A entrada do Hezbollah no conflito ameaça reabrir uma guerra devastadora que durou um ano entre Israel e o grupo libanês e que terminou com um cessar-fogo há 15 meses.
O Hezbollah, uma organização islâmica xiita, é um dos grupos armados mais poderosos da região, leal ao Irã. A República Islâmica gastou bilhões de dólares financiando, treinando e equipando o grupo para se opor a Israel durante décadas.
O Hezbollah e Israel têm se atacado desde a formação do grupo na década de 1980. Travaram uma guerra em 2006 e outra em 2023 e 2024, desencadeada pelos ataques do Hezbollah contra posições israelenses em apoio aos palestinos, um dia após o ataque do Hamas contra Israel em 7 de outubro e o início da campanha militar israelense em Gaza.
Durante a última guerra com o Hezbollah, os ataques israelenses mataram cerca de 4.000 pessoas no Líbano e deixaram mais de 1,2 milhão de civis deslocados, segundo o governo libanês.

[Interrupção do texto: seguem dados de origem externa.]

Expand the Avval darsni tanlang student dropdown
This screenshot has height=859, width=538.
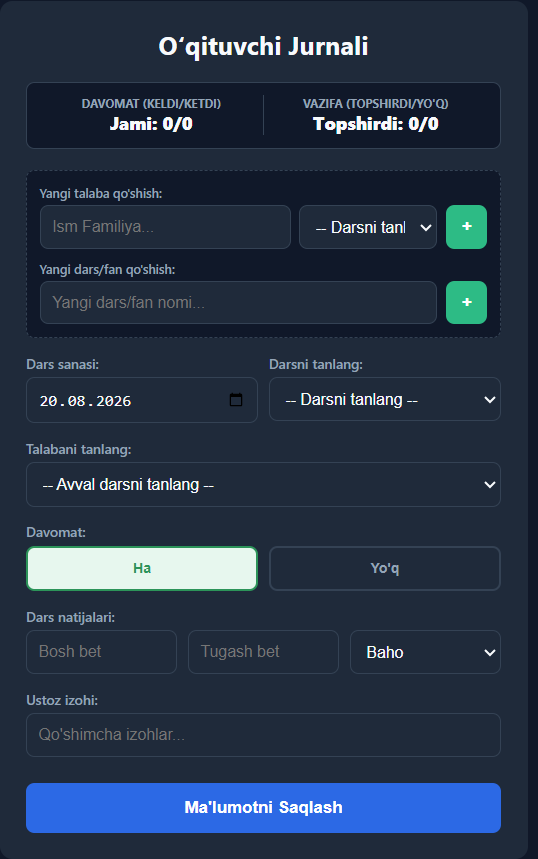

As autoridades israelenses afirmaram que mais de 80 soldados e 47 civis israelenses foram mortos.
O Hezbollah ficou significativamente enfraquecido na guerra e seu poder de fogo diminuiu consideravelmente. Como parte do acordo de cessar-fogo de novembro de 2024, o grupo concordou em se retirar amplamente do sul do Líbano, embora Israel tenha continuado a atacar alvos do Hezbollah que, segundo o país, representam uma ameaça.
O ataque com foguetes e drones realizado pelo grupo nesta segunda-feira (2/3) e a resposta israelense põem o cessar-fogo em risco, deixando as populações do norte de Israel e do Líbano apreensivas, sem saber se a retomada das hostilidades será limitada ou se irá se transformar novamente em uma guerra total.